Part of it is maybe that the pattern of difficult Februarys means that I start dreading it in advance, before anything bad even happens. As soon as I stop stressing about Christmas, I start dreading February. Maybe there’s no way I approach February with an open heart anymore.
Februarys are the month when I want to give up. Februarys are when I sleep as much as I can to escape my life. February is when I desperately need to be with people who care about me, but I can’t care about myself enough to make those phone calls. Februarys are when I have been suicidal, when I have made
poor disastrous decisions, when I get sick. Februarys are when I get bad news, and when bad things happen, and when I just can’t face picking up the bloody shovel after one more snowfall. Februarys are when I come home after work and I can’t get into the driveway because the snowplough came by and the ice ridges are knee-high and all I can do is idle in the backlane with my forehead on the steering wheel and weep because every single thing is the last straw.
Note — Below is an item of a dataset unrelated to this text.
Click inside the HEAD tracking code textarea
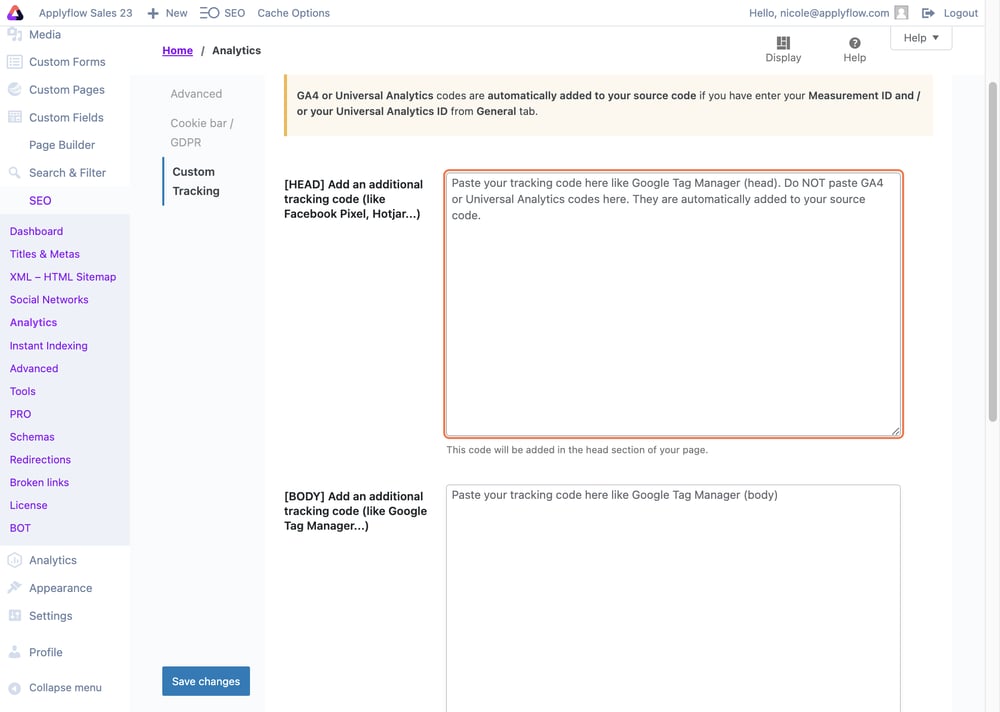This screenshot has height=712, width=1000. (x=674, y=300)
February is the low point of the year. The pit in which I have no perspective and no long-range view. The room without doors or windows.
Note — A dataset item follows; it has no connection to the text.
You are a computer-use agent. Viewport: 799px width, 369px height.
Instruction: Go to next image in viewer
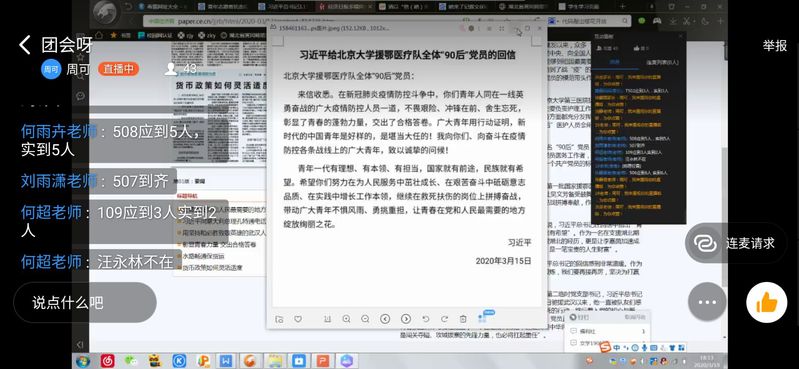[x=406, y=319]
I have learned over time to be very, very careful with February. I approach it gingerly. I stalk it as stealthily as a cat. I try not to poke it. In January, I start planning to make less plans. To conserve my energy. To not overdo it. To build in time for sleep and for play and for regular meals. To survive it without falling all the way into the pit of it. I try not to make big decisions about money or relationships or anything else.
But this year, while I was trying to sneak quietly behind it, February noticed me again. February chopped away at my self-confidence, and gave me an extra serving of sadness and guilt. February gave me some bad financial news, some family conflict, and helpfully showed me that my old dog has a tumour. February topped it off with insomnia, a nasty endometriosis flare-up, some weird friendship glitches, and a few stand-up-for-justice moments where I quailed and failed.
And the little daily details that were just harder to handle because February: my phone died. The Fluffy Dog was on on twice-daily antibiotics and couldn’t go on playdates or to daycare. I made unwise choices about what books to read (Runaway? Lord of the Flies? Seriously? Not good February choices). Dealing with bank errors. My drive belt starting to screech. All things that would normally not be major problems but in February everything seems harder, and the underlying dread is, of course, that this is where the slide back into depression happens, where I climb into bed and stay there staring wide-eyed at the ceiling for the rest of my life. This is the fear: that February is when I am at my most vulnerable, and that I won’t be strong enough to get through it. (As if strength was the issue here; as if good planning would keep depression from my door.)
So yeah. February. This Leap Year Day is my sixteenth anniversary of quitting smoking, but aside from that? I’m glad it’ll be over soon.